▶ What is being asked
Give the lines again exactly as they appear below, from the line with "Viewport: 793px width, 473px height." to the line with "Task: Enable the FOR ALL checkbox", both included, and only those lines. Leave every picture out.

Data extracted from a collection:
^^^^

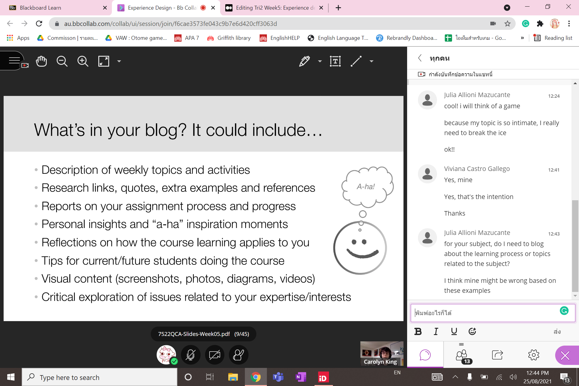Select the line shape tool
The height and width of the screenshot is (386, 579).
(x=356, y=61)
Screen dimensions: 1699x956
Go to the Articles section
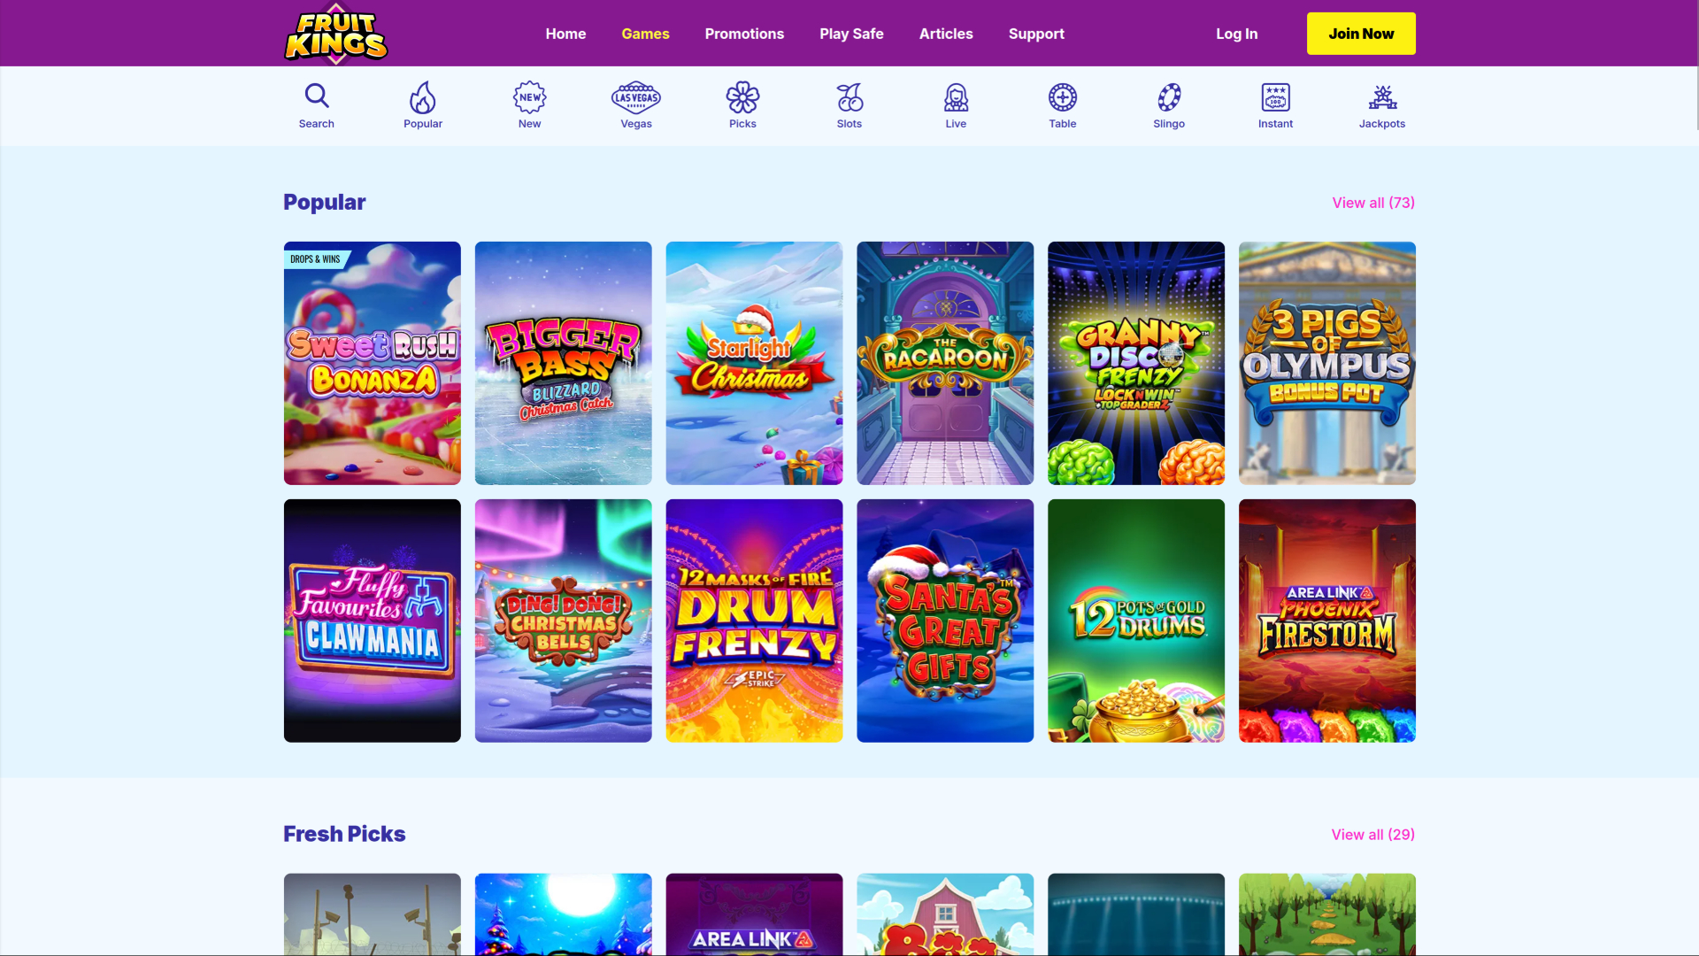pyautogui.click(x=946, y=33)
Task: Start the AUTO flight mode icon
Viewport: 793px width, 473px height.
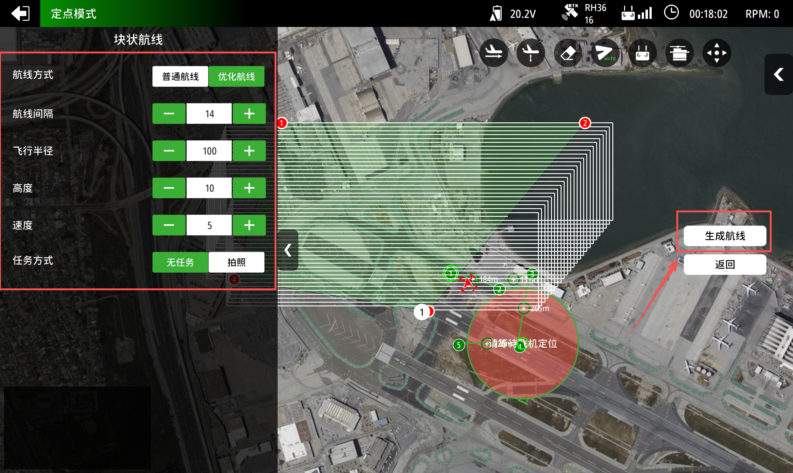Action: (x=605, y=53)
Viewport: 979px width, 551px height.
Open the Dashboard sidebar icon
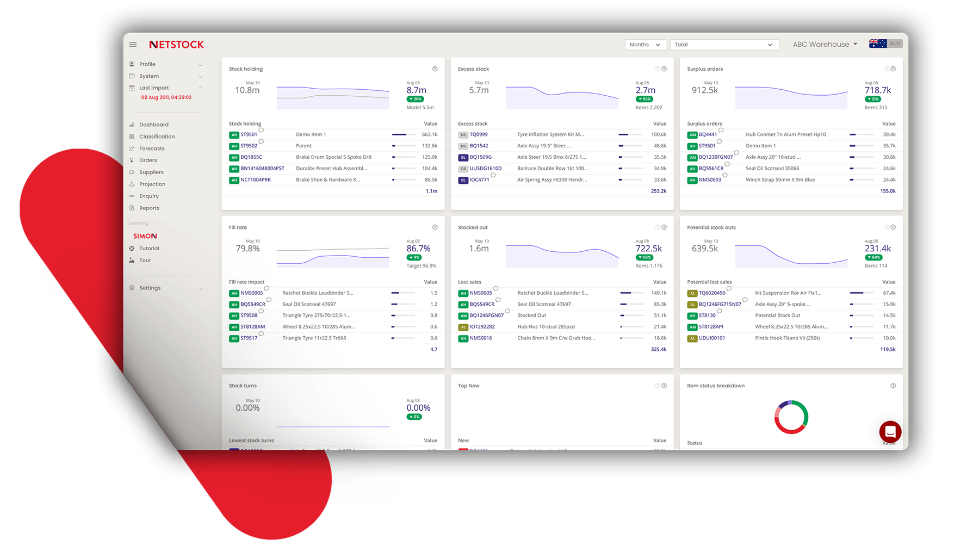(132, 124)
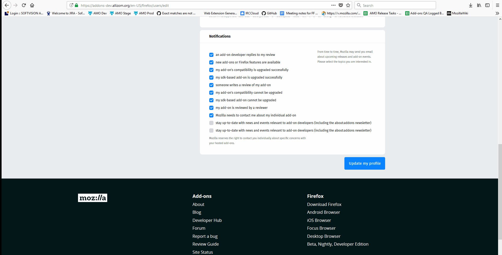This screenshot has width=502, height=255.
Task: Expand the bookmarks overflow chevron
Action: [x=497, y=13]
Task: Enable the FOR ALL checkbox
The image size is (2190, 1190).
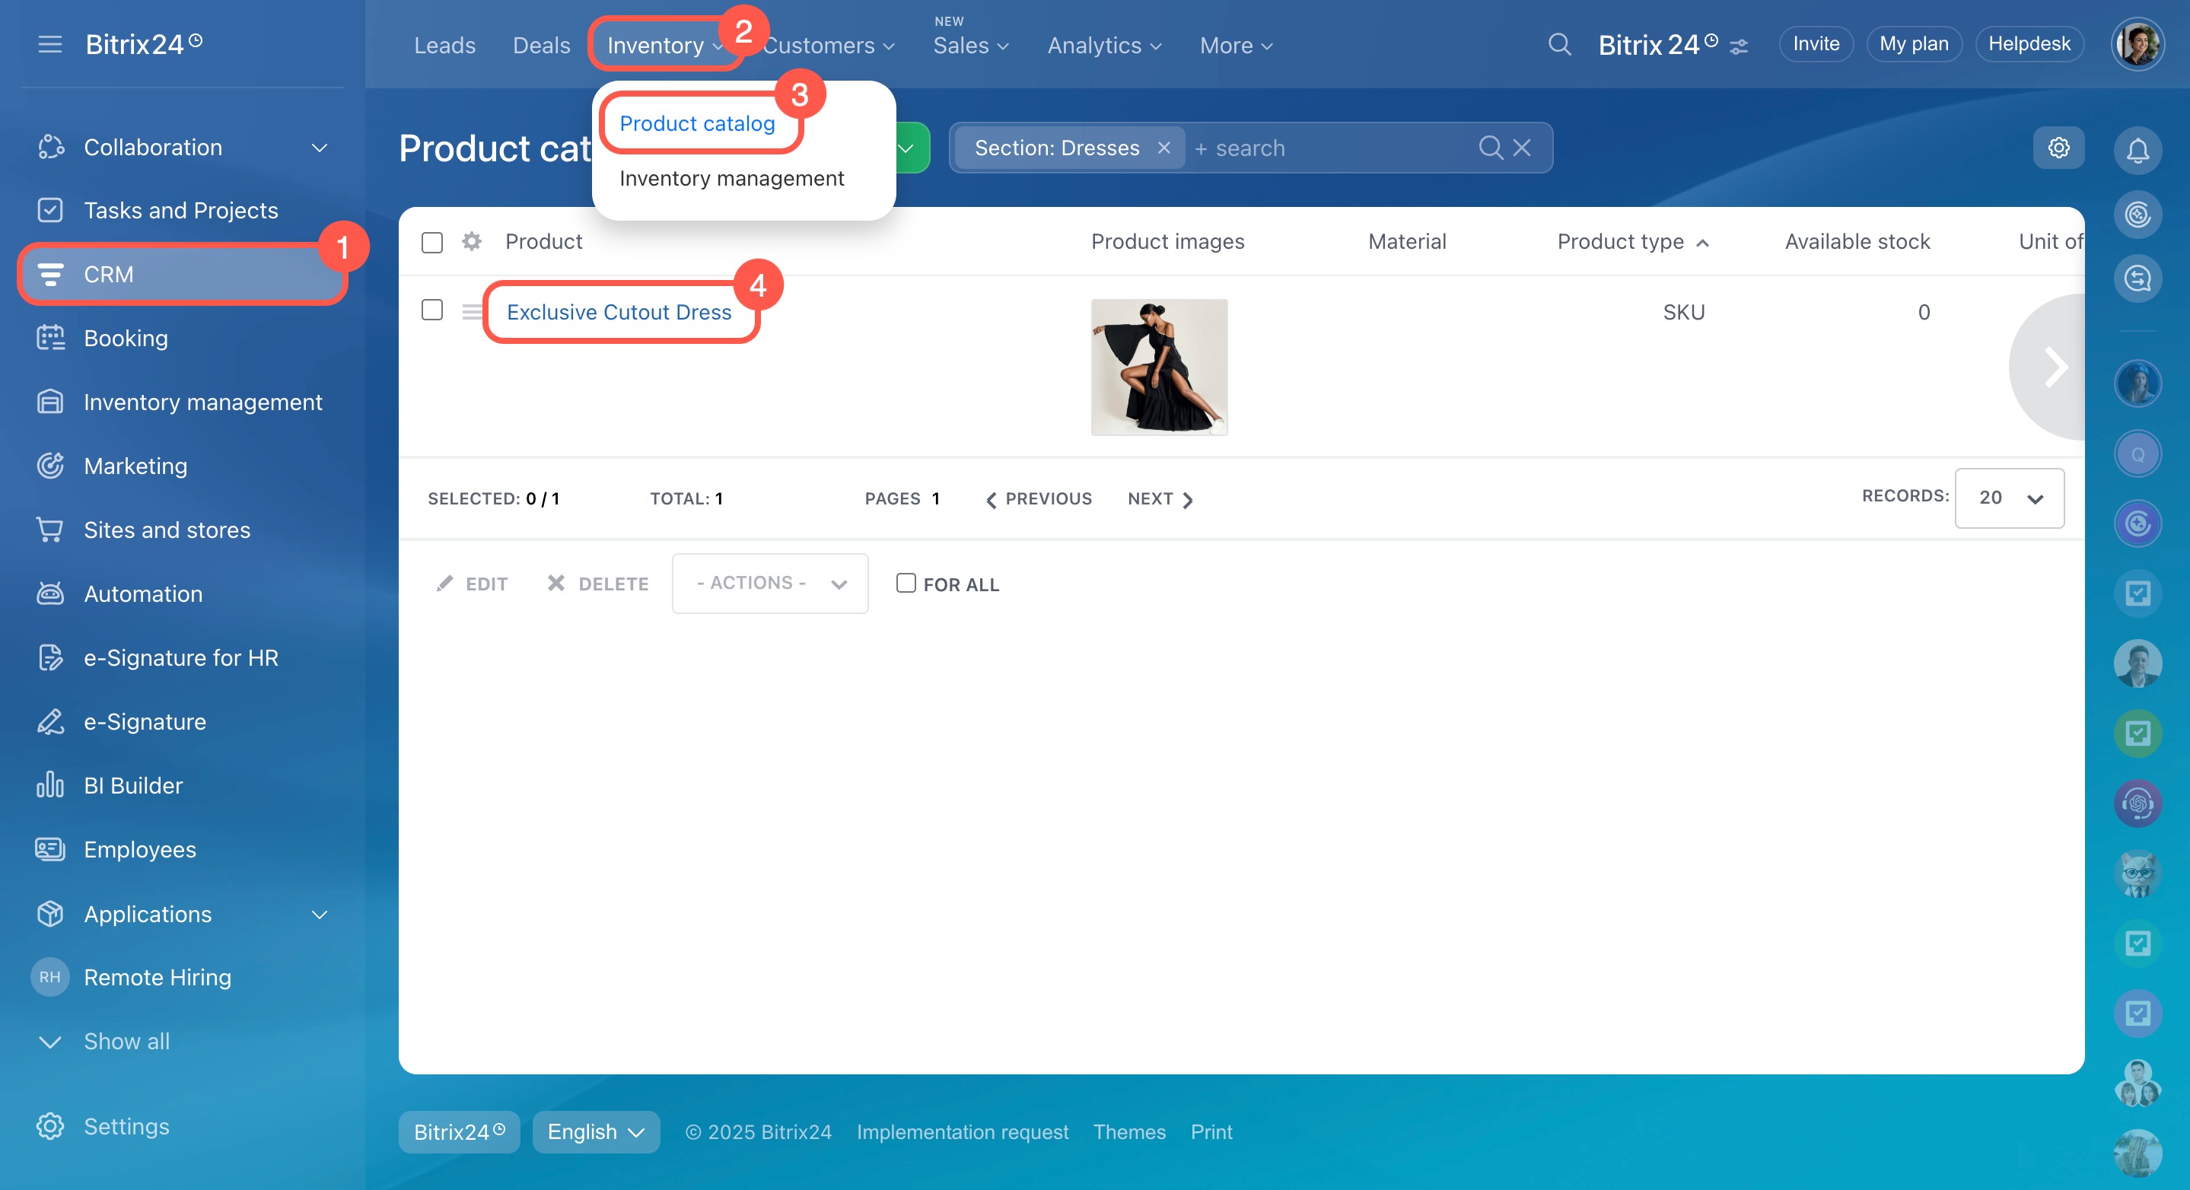Action: point(905,583)

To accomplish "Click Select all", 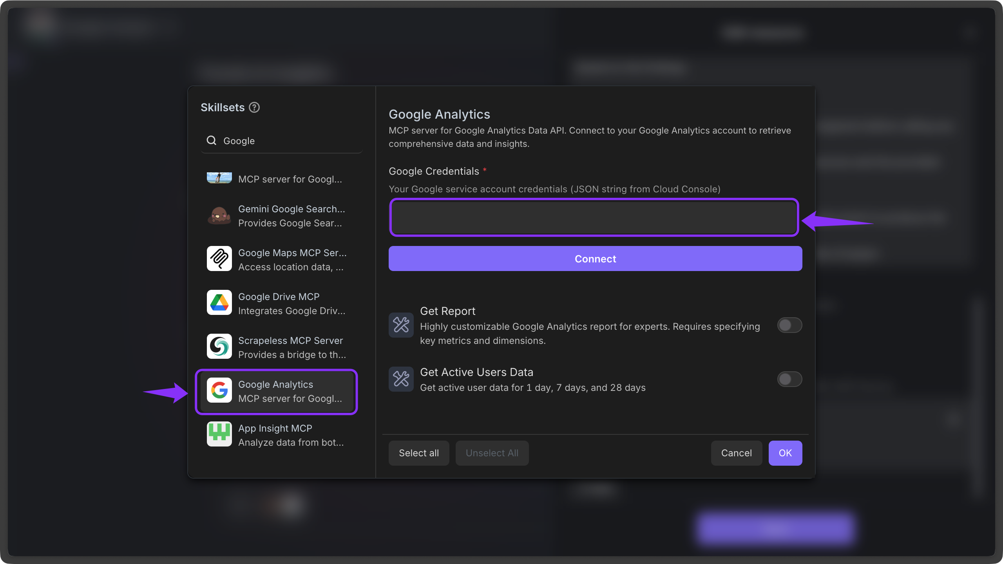I will [418, 453].
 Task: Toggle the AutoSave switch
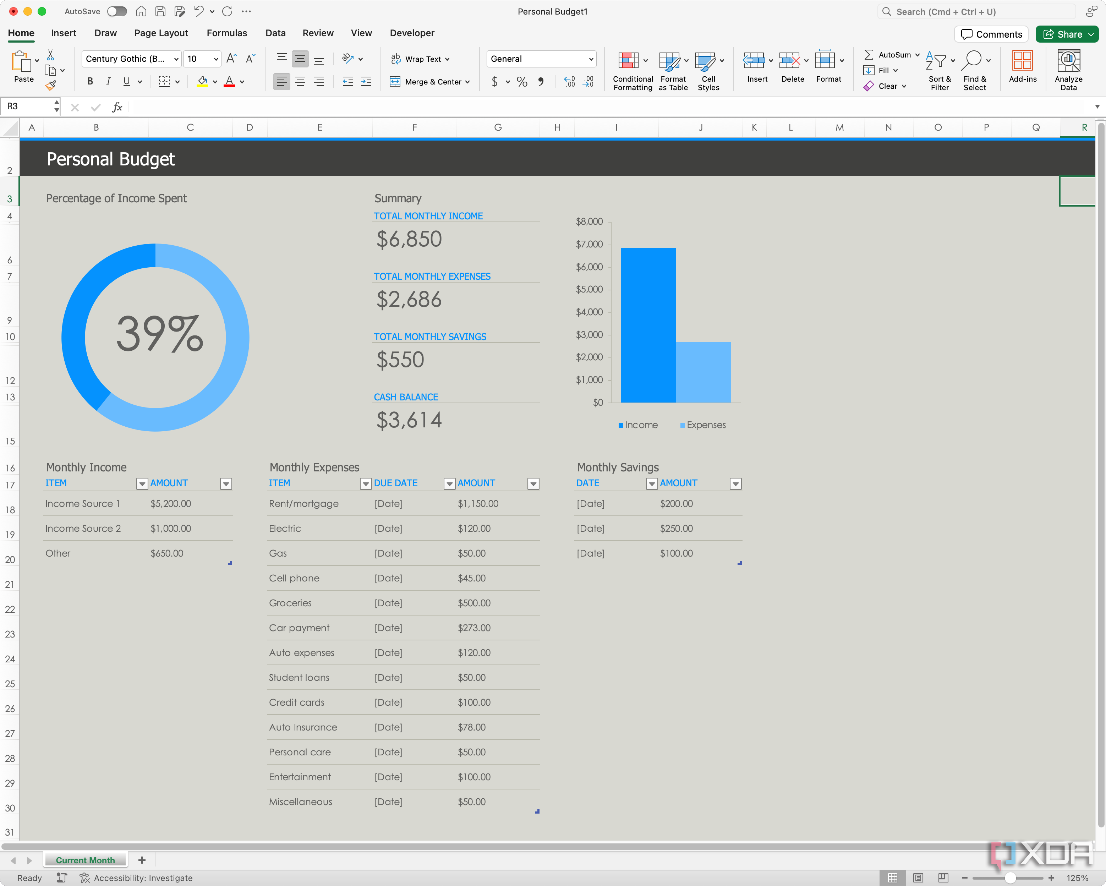[x=117, y=11]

^^^^

▶ Exercise output
Viewport: 793px width, 473px height.
Action: (x=605, y=53)
Viewport: 979px width, 551px height.
Open the Dashboard sidebar icon
(132, 124)
This screenshot has width=502, height=255.
Task: Expand the bookmarks overflow chevron
Action: [x=497, y=13]
Task: Enable the FOR ALL checkbox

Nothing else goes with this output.